The U.S. Tax Court recently amended Tax Court Rule 70(c)(4). It now specifically recognizes that the Limitations on Discovery set forth in Tax Court Rule 70(c)(3) does apply to draft reports of any expert witness in a Tax Court case.

Whenever a taxpayer or the government expects to call an expert witness in a Tax Court case, the direct testimony of the expert witness is to be submitted to the Tax Court in written form. This change in Rule 70 now expressly treats the work preliminary to the final report that is filed with the court as having been prepared in anticipation of litigation. Consequently, the drafts of that final report is not subject to discovery.

In addition to this change in Rule 70, the new Rule 70 protects from discovery communication with a non-testifying expert witness, unless the party seeking such discovery can establish “exceptional circumstances” such that it is not practical for the party seeking the discovery to obtain such information.

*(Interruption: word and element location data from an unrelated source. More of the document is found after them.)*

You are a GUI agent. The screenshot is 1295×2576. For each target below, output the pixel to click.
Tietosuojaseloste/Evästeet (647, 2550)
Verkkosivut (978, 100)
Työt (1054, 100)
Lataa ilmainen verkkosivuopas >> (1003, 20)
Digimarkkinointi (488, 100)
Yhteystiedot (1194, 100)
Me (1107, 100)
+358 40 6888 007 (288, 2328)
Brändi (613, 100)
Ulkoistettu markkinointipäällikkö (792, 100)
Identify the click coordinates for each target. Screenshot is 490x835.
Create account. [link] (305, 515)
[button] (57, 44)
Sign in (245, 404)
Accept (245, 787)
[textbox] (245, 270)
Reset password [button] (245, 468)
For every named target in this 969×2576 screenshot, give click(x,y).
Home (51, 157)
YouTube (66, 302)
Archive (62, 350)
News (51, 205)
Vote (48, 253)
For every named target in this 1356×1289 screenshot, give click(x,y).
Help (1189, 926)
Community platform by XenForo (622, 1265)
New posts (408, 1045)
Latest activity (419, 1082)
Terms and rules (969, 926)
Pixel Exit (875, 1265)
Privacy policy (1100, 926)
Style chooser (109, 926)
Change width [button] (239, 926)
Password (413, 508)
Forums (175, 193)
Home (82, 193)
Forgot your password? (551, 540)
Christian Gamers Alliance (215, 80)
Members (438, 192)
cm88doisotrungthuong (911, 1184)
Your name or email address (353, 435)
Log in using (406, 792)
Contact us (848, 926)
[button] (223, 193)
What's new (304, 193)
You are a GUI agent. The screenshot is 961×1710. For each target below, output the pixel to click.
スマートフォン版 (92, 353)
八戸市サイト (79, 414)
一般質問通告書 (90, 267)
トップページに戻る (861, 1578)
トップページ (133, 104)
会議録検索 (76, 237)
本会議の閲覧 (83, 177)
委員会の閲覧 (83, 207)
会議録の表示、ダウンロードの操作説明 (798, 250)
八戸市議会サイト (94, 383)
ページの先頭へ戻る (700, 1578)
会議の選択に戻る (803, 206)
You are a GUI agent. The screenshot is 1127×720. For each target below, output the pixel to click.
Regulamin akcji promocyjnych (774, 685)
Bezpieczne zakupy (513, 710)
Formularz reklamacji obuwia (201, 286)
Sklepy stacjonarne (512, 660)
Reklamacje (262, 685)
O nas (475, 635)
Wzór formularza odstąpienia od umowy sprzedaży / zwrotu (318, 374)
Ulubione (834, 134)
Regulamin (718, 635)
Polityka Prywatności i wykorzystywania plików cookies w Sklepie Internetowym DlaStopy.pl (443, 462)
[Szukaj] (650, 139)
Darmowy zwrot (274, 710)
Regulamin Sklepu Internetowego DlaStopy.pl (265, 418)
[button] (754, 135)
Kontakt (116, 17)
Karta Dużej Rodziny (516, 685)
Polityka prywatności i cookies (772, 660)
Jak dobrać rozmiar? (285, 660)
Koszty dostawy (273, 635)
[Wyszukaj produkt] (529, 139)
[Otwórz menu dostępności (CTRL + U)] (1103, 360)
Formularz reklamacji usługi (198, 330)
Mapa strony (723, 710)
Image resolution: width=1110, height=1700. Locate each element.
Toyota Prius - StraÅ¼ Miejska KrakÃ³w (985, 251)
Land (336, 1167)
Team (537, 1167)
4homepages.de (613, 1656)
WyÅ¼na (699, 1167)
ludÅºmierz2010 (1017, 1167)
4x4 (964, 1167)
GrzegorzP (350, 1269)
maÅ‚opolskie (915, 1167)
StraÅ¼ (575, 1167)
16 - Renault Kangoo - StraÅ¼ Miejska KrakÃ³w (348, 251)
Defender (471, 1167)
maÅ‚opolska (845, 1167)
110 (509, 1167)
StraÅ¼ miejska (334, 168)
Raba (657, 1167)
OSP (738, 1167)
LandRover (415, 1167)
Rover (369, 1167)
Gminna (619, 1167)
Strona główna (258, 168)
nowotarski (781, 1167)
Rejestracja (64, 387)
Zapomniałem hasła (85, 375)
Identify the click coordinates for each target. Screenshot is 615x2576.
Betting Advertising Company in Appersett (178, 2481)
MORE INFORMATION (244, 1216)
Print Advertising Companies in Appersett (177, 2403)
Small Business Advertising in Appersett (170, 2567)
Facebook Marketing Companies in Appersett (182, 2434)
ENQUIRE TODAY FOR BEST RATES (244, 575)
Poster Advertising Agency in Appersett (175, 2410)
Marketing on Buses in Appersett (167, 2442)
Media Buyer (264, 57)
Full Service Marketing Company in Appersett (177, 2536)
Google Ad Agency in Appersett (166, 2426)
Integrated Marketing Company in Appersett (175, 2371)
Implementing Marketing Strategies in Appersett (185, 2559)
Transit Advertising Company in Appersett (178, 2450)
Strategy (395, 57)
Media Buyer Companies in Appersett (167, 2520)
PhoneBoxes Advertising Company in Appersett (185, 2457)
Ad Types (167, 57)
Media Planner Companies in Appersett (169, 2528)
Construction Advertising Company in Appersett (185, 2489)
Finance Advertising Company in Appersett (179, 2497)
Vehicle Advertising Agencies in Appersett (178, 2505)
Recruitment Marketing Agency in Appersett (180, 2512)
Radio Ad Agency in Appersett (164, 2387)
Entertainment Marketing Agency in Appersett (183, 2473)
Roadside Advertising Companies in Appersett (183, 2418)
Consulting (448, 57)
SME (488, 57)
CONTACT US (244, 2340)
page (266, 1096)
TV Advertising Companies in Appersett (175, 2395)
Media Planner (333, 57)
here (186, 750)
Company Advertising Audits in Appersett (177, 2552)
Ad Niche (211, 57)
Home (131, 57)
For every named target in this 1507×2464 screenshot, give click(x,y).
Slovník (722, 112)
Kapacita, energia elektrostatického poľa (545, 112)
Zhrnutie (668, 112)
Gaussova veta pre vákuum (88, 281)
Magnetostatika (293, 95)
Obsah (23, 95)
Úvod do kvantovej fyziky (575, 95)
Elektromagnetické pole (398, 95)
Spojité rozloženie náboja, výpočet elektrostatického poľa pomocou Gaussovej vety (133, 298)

Further, Rule 70 now protects from discovery communication between a party’s counsel and the testifying expert, except to the extent the communications deal with (1) the expert’s compensation, (2) the facts and data provided by counsel that the expert used to form his opinion, and (3) assumptions provided by counsel that the expert relied on in forming his opinion.

It will be important to keep these new rules in mind when dealing with the expert witness.